None of the tombs was finished and likely few of them were actually occupied. If they had been occupied loving relatives would certainly have removed the bodies immediately after the king’s death, to avoid the backlash unleashed against the King and his monuments.
The actual city was developed in a line along the east bank of the Nile. It went a little way back into gangstar vegas hack tool the desert where some small sun kiosks were placed on the way to the tombs. A road called the King’s Road or Royal Avenue ran the length of the city and was lined with official buildings including the Great Palace, the Great Temple an open-air temple to the Aten and administrative offices.
The Great Palace was more likely a ceremonial center than a royal residence. The King and his family probably lived in the North Palace. The houses of the upper class young nobles were arranged in an open plan, different to the normal crowding together usually found in the ancient Near East. They were mostly luxury buildings, with pools and gardens. Overall it appeared as a garden city.

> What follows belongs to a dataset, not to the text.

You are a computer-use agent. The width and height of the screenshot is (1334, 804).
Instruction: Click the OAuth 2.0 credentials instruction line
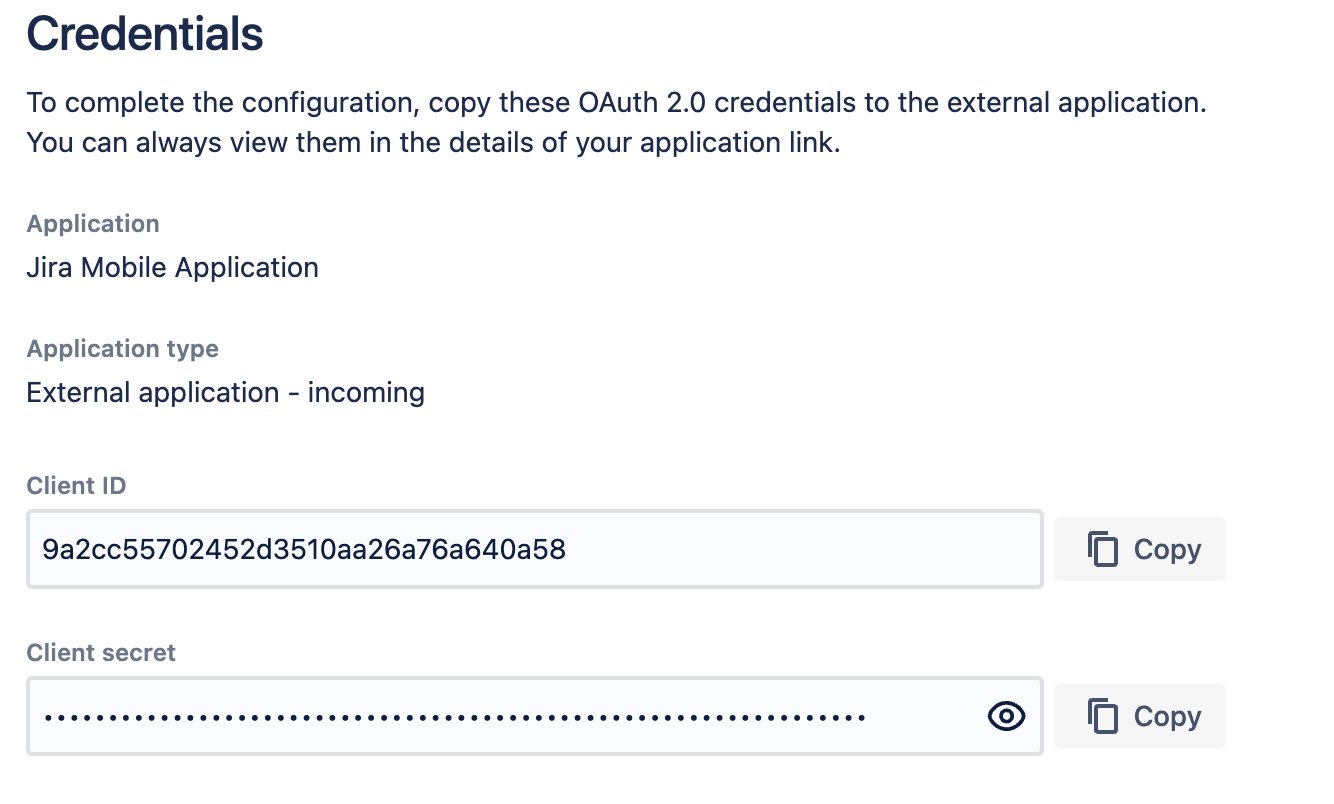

Life in the court and the city revolved around the King and his God ‘the Aten’. This was evident in the reliefs on the great scenes covering the walls everywhere within the city and the tombs. The reliefs show the King and his wife and family protected by the rays of Aten and showed everything to be alive and thriving under the protection of Aten through King Akhenaten’s patronage.
When the tomb was rediscovered in the early 1880s, it was thought that portraits of the royal couple represented two females, due to Akhenaten’s unusual shape. This shape is possibly from a tumour of the pituitary gland. Well-known effects of this disorder are skull malformation, a lantern-like jaw, an over-heavy head on an elongated neck, excessive fat around the thighs, buttocks and breasts and spindly legs. Making him look female like. It is likely he was struck with the disease later in life as a side effect is infertility and he fathered 6 daughters.
Akhenaten’s resting place
Akhenaten died in c.1334, probably in his 16th year of reign. Evidence found by Professor Geoffrey Martin during re-excavation share this site of the royal tomb at Amarna showed that blocking had been put in place in the burial chamber, suggesting that initially Akhenaten was buried there. Some believe that the tomb was never used. However smashed fragments of his sarcophagus and canopic jars and shattered pieces of his ushabtis found in the area of the tomb and in the city would suggest it was occupied.
It is almost certain his body did not remain at Amarna and that his supporters would have taken it and hidden it so as not to be left to be destroyed by his enemies once society returned to the religion of Amun Ra.